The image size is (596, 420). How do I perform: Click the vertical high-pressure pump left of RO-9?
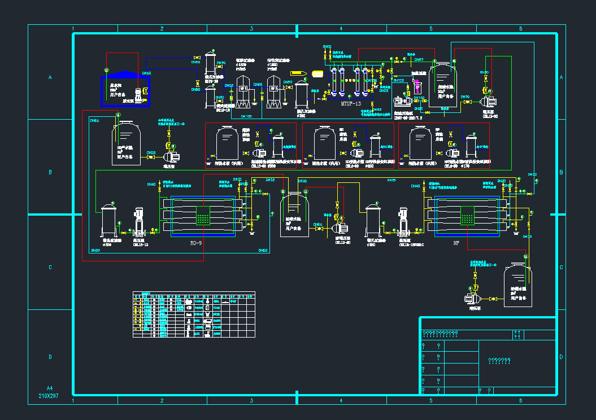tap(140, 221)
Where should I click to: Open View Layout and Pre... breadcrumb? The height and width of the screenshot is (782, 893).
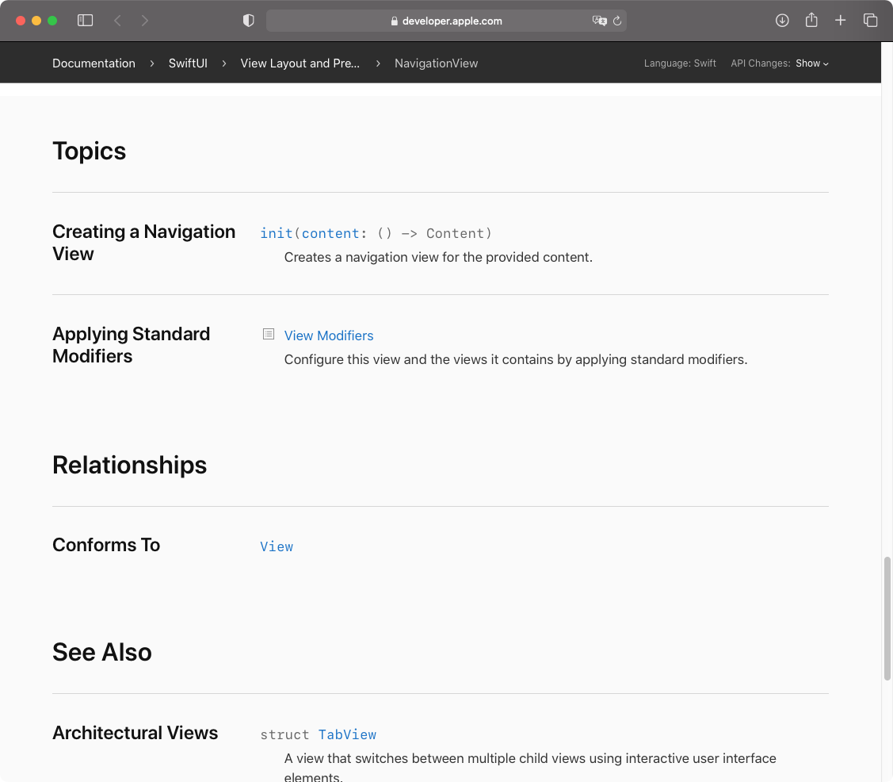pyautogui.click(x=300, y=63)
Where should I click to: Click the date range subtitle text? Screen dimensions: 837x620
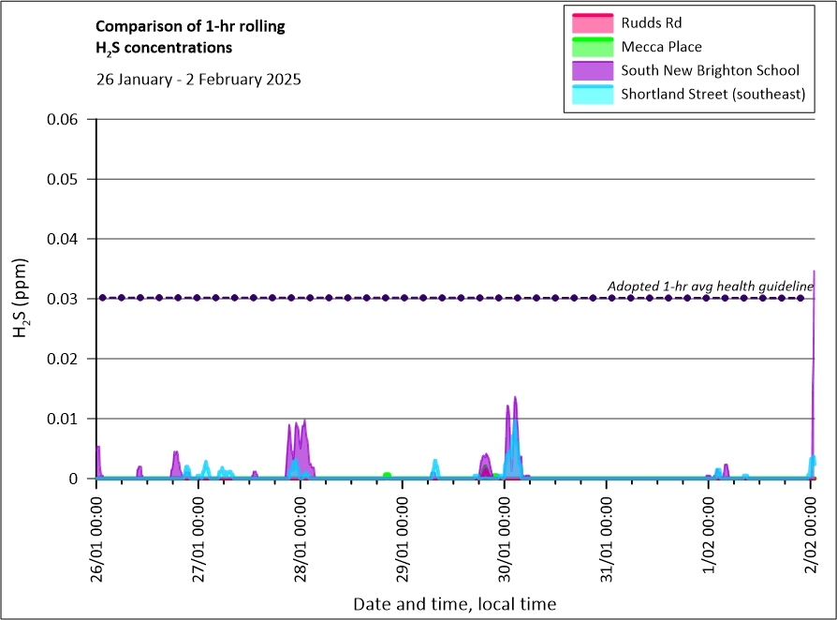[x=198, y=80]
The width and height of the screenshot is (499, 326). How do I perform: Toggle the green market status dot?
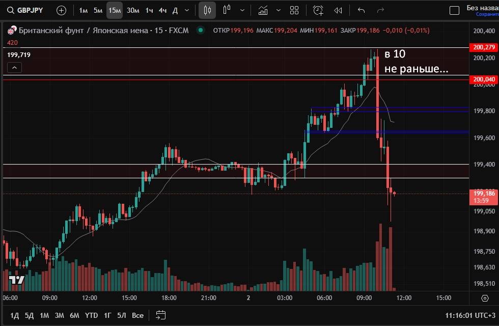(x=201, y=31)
.....
Work task: Print nothing except the lines from the one with "The width and" through the last line of the listing, exactly as written and with pictures removed.

Solution to this task:
The width and height of the screenshot is (499, 326). How do I perform: Toggle the green market status dot?
(x=201, y=31)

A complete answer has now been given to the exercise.